It takes something of a suspicious mind – and this writer has never been accused of that – to speculate that the President and his Mideast advisers have taken this opportunity to put the arm on Prime Minister Benjamin Netanyahu.

Netanyahu, notorious for his lecturing the President on his version of the situation here, is vulnerable. Contrary to pre-election polls, he did not get a record-breaking majority in recent elections. He is in the midst of one of those arcane and excruciating coalition-making operations after an Israeli election. With its notorious proportional representation, the proliferation of ideological and special interest parties is a jungle. Putting together the jigsaw ruling majority in Israel’s notorious rambunctious Knesset [parliament] tests even the skill of an old Israeli warhorse like Netanyahu – and semi-official American kibitzing has been known in the past. It will certainly be a temptation for Air Force One’s occupants. There have even been some Israelis who share perennial American optimism or are willing to play the game for their own chance at the driver’s seat.
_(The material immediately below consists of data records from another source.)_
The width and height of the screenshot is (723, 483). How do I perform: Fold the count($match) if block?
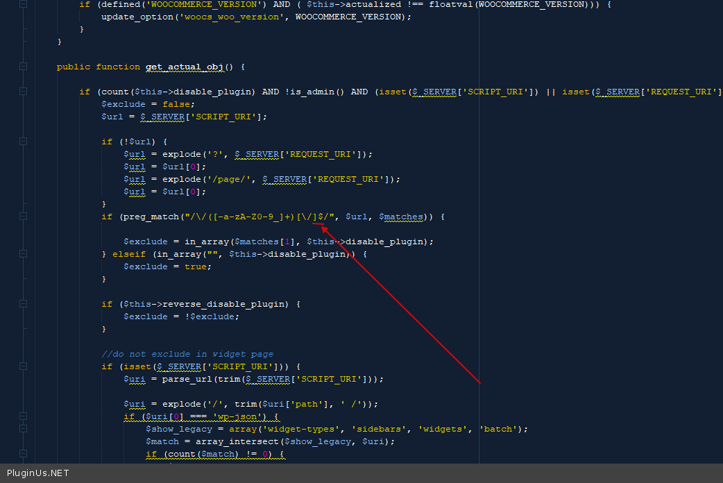click(23, 454)
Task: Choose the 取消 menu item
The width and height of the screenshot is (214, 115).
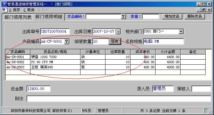Action: (29, 10)
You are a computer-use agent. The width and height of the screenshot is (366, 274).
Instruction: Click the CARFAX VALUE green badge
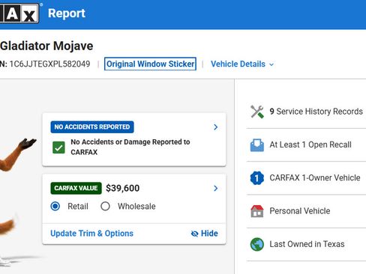point(76,188)
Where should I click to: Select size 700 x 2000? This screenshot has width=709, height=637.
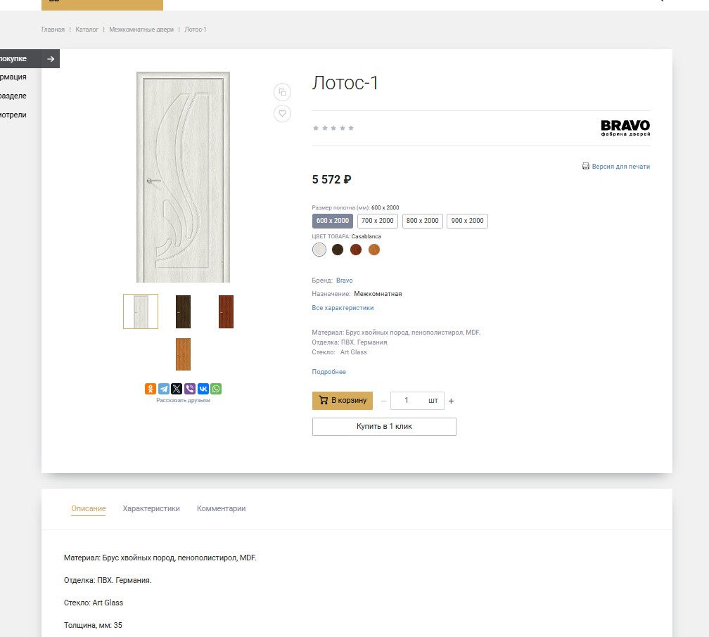point(378,221)
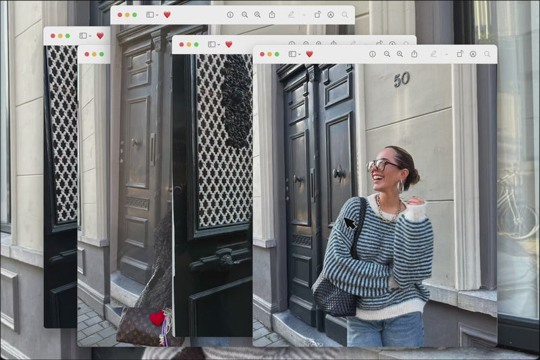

That makes Netanyahu vulnerable to Washington pressure, not only on the issue of the Palestinians, but Jerusalem’s repeated threat by implication to go it alone to take out the Iranian nuclear weapons potential. With more and more taunting statements from Iranian leaders – now, that they have the right to have a bomb but would not for humanitarian reasons! – and seeming rapidly increasing mass destruction weapons progress in Iran, that issue is front and center. It is no secret that the Obama Administration is flirting with “containment” – that is, accepting promises from Tehran that while it could make a bomb, it would not do so as was the case with India for several decades.

For Israelis, who live constantly with memories of other seemingly insane enemies whose threats were discounted, the threats of annihilation from Tehran have more verisimilitude.

It is due to these continued concerns that there seems little doubt that the Israeli body politic has moved “right”, if still bitterly divided by issues of secularism, special privileges for young religious, and an economy hurt by the worldwide slowdown. In a world where hopes for democratic movements in the Arab Spring are rapidly turning into a nightmare of growing Muslim fanaticism – even in a former highly secularized state like Tunisia – most Israelis appear to believe only their garrison state can protect them with potential enemies on all sides.

Mr. Obama, and his advisers, particularly new CIA director-nominee, John Brennan [Brennan of Arabia as he is known in some circles], will undoubtedly see things in a different way. Those Israeli sound-proof rooms are going to take a beating!